Impact of hybrid fluorodeoxyglucose positron-emission tomography/computed tomography on radiotherapy planning in esophageal and non-small-cell lung cancer

PURPOSE: The aim of this study was to investigate the impact of a hybrid fluorodeoxyglucose positron-emission tomography/computed tomography (FDG-PET/CT) scanner in radiotherapy planning for esophageal and non-small-cell lung cancer (NSCLC). METHODS AND MATERIALS: A total of 30 patients (16 with esophageal cancer, 14 with NSCLC) underwent an FDG-PET/CT for radiotherapy planning purposes. Noncontrast total-body spiral CT scans were obtained first, followed immediately by FDG-PET imaging which was automatically co-registered to the CT scan. A physician not involved in the patients' original treatment planning designed a gross tumor volume (GTV) based first on the CT dataset alone, while blinded to the FDG-PET dataset. Afterward, the physician designed a GTV based on the fused PET/CT dataset. To standardize PET GTV margin definition, background liver PET activity was standardized in all images.
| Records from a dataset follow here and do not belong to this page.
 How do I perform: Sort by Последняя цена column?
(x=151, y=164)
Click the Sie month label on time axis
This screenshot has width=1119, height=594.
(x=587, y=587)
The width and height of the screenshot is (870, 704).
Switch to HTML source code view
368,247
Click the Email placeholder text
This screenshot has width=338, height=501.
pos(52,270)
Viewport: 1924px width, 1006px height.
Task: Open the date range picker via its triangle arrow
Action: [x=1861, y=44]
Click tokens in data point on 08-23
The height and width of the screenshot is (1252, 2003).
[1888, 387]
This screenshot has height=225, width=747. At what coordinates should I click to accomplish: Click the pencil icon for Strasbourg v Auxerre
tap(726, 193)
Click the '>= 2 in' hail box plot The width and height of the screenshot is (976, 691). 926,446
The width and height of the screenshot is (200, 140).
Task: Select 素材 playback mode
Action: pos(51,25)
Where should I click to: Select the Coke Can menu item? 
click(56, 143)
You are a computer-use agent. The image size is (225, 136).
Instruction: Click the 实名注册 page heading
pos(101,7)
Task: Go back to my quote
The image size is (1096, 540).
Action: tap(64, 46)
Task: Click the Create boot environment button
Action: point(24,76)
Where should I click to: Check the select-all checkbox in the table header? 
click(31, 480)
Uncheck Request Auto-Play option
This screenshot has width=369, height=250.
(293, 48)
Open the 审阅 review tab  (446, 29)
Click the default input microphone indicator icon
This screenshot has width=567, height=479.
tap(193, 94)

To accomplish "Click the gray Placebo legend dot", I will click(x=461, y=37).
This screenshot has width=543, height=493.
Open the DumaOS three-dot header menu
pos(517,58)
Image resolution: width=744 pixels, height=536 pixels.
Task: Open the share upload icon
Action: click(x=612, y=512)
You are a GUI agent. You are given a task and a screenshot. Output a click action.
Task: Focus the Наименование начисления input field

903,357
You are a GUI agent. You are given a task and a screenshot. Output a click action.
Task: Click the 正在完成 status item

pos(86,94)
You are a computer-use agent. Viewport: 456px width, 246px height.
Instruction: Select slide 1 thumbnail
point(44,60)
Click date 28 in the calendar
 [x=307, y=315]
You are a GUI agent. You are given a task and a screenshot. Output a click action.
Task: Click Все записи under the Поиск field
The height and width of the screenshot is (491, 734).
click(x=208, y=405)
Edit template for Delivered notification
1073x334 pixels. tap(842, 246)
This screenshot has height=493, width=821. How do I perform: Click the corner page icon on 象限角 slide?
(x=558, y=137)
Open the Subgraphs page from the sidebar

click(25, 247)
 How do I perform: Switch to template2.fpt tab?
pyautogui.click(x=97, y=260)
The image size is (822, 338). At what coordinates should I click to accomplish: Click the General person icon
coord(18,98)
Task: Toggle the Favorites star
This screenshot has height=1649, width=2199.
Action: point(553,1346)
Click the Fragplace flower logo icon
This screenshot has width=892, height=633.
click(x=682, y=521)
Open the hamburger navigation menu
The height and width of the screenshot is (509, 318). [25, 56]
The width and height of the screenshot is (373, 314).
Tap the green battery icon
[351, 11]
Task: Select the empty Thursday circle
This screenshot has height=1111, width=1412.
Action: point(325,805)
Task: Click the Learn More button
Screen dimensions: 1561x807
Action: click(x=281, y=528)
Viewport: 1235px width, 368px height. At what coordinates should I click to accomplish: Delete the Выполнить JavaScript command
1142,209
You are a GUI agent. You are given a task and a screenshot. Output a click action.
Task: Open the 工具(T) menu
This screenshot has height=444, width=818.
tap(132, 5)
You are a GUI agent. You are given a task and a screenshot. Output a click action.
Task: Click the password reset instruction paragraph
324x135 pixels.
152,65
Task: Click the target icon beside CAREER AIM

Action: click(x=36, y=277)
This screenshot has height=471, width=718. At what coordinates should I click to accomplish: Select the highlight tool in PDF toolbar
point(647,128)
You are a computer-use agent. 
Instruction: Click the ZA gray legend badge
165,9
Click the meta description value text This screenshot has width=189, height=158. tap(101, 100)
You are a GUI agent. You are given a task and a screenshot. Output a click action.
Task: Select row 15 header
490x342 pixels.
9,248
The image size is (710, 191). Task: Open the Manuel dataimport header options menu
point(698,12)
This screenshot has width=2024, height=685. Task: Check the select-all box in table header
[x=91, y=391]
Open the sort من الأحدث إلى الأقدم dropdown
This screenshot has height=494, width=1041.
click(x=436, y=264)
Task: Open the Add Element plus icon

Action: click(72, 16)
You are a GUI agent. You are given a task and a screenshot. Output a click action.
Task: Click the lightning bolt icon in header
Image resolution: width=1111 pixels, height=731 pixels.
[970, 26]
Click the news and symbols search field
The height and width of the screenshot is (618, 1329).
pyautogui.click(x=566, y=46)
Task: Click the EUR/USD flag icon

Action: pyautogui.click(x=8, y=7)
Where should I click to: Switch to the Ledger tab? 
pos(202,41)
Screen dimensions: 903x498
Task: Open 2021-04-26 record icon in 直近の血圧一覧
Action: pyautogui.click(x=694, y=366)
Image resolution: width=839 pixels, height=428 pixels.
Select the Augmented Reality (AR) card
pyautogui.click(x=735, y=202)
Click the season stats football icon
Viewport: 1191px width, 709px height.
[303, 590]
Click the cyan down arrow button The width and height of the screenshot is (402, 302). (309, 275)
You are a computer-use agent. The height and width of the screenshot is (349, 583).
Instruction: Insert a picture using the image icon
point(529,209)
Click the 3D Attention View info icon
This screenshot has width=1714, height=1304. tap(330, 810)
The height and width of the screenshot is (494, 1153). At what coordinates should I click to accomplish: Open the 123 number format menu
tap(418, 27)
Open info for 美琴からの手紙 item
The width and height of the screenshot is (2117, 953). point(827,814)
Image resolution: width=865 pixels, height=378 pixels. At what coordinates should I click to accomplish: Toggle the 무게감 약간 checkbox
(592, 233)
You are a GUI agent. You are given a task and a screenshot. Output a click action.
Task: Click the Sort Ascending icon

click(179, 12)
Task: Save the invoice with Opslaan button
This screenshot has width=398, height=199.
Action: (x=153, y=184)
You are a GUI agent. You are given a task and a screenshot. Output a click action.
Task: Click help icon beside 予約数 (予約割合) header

The CT-based and PET/CT-based GTVs were then quantitatively compared by way of an index of conformality, which is the ratio of the intersection of the two GTVs to their union. RESULTS: The mean index of conformality was 0.44 (range, 0.00-0.70) for patients with NSCLC and 0.46 (range, 0.13-0.80) for patients with esophageal cancer. In 10 of the 16 (62.5%) esophageal cancer patients, and in 12 of the 14 (85.7%) NSCLC patients, the addition of the FDG-PET data led to the definition of a smaller GTV. CONCLUSION: The incorporation of a hybrid FDG-PET/CT scanner had an impact on the radiotherapy planning of esophageal cancer and NSCLC. In future studies, we recommend adoption of a conformality index for a more comprehensive comparison of newer treatment planning imaging modalities to conventional options.